I'm in this situation too, hanging on to my job (as a teacher) by the skin of my teeth. My employer has been as flexible as possible, which is not easy in my field. Trying to advocate for a child with SEND in mainstream education because there are no suitable specialist school places, and having to be the driver that ensures school and local authority fulfil statutory duties and deliver some kind of suitable provision for my child is like another job. Managing appointments and assessments, and routinely completing more paperwork than I've done for anything, ever, bar a postgraduate professional qualification, takes up an inordinate amount of time, at crunch-points such as leading up to key transitions, hours every week. This isn't me being 'precious' about my child's provision, it's just that if I didn't put this work in, the flimsy structures put in place to support DD would grind to a halt, she wouldn't cope in school and I would need to leave work to non-electively home educate.
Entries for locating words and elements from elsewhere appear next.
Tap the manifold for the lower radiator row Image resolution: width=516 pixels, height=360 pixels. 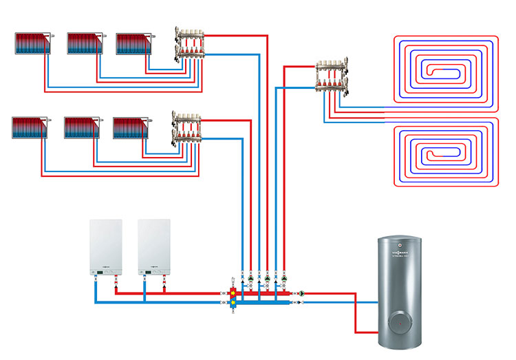pos(186,127)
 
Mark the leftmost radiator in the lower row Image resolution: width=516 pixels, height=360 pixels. pos(30,127)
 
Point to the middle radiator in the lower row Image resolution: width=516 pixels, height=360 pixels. pos(81,127)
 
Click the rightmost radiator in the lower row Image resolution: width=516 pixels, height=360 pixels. pos(130,127)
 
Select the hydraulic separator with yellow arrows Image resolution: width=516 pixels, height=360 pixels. pos(233,295)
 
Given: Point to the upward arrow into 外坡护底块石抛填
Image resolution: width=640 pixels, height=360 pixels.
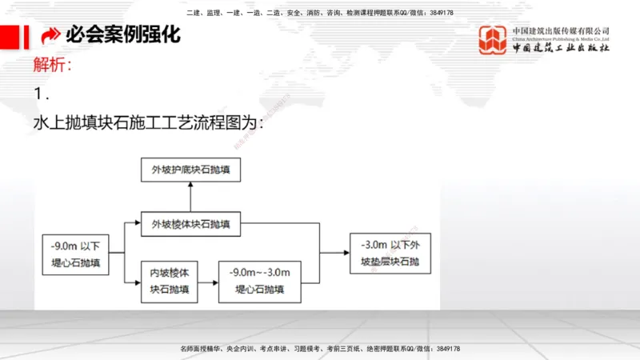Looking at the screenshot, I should click(x=190, y=196).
Working in education I see families all the time who just don't have the resources ‐knowledge, time, finances‐ to engage 'the system' and embark on the long hard slog of getting their child's needs recognised and supported in education. Because left to their own devices, schools won't necessarily do it ‐there's no money in the system. And it's invariably women, mothers, who bear the brunt of this institutionalised, systemic oversight.
I'm on various online forums and groups pertaining to my child's specific needs, and the other members are almost exclusively women, pretty much all of whom are in this same precarious position of seriously having to consider surrendering careers and financial independence because there just isn't enough support in the system to care for vulnerable children.